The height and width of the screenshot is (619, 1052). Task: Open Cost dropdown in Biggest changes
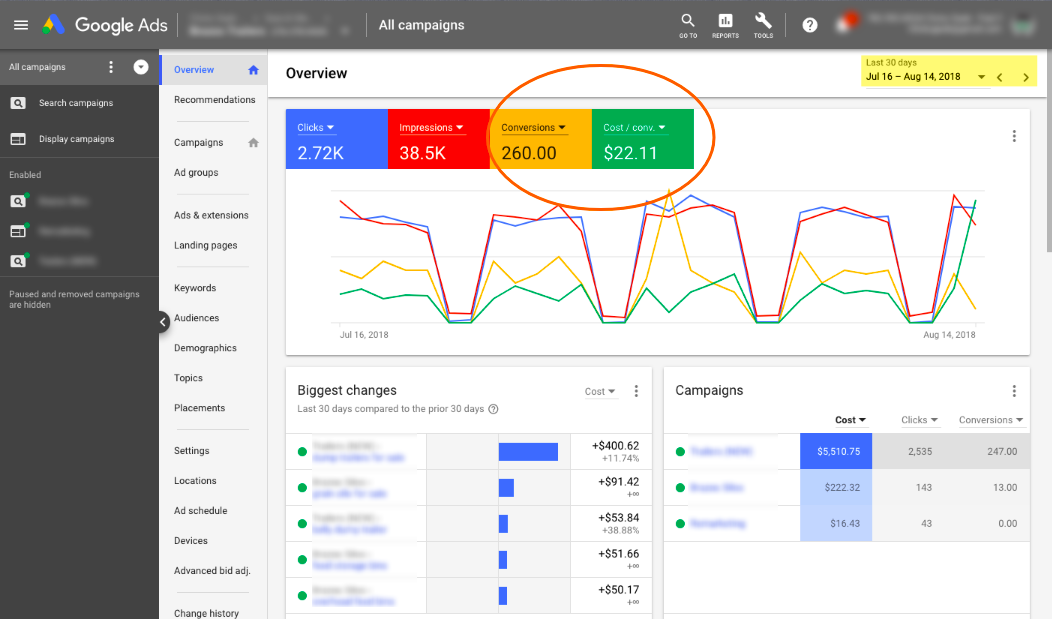(x=600, y=392)
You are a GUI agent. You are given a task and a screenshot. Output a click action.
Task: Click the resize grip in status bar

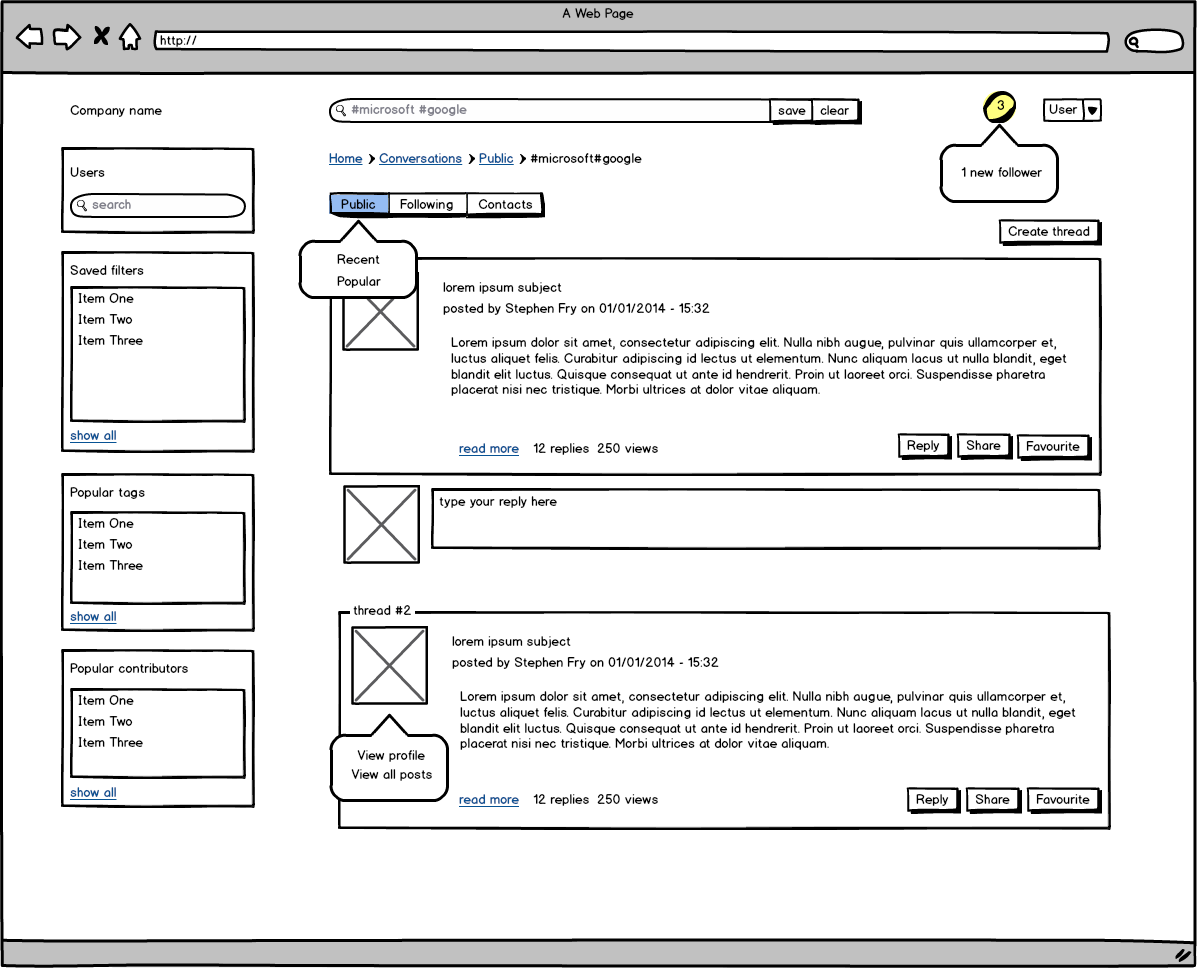pos(1182,955)

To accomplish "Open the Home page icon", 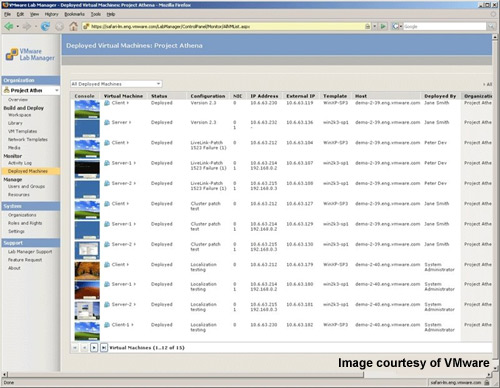I will (x=73, y=26).
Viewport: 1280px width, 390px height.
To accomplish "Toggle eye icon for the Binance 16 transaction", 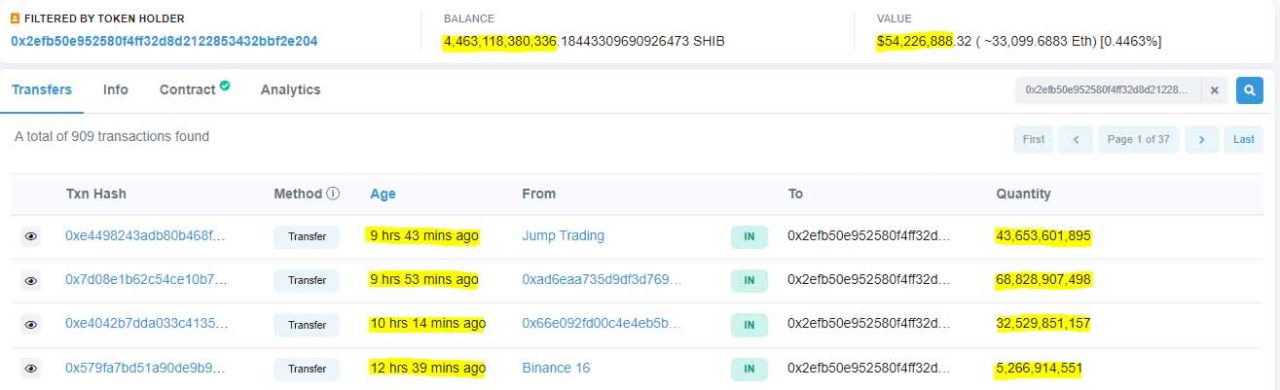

WHAT IS NEEDED
Word for word, please, restate the lines of the listing from the one holding "Viewport: 1280px width, 390px height." down to the last line, leaving out any pictures.

OUTPUT FOR THIS EXERCISE
Viewport: 1280px width, 390px height.
To accomplish "Toggle eye icon for the Binance 16 transaction", 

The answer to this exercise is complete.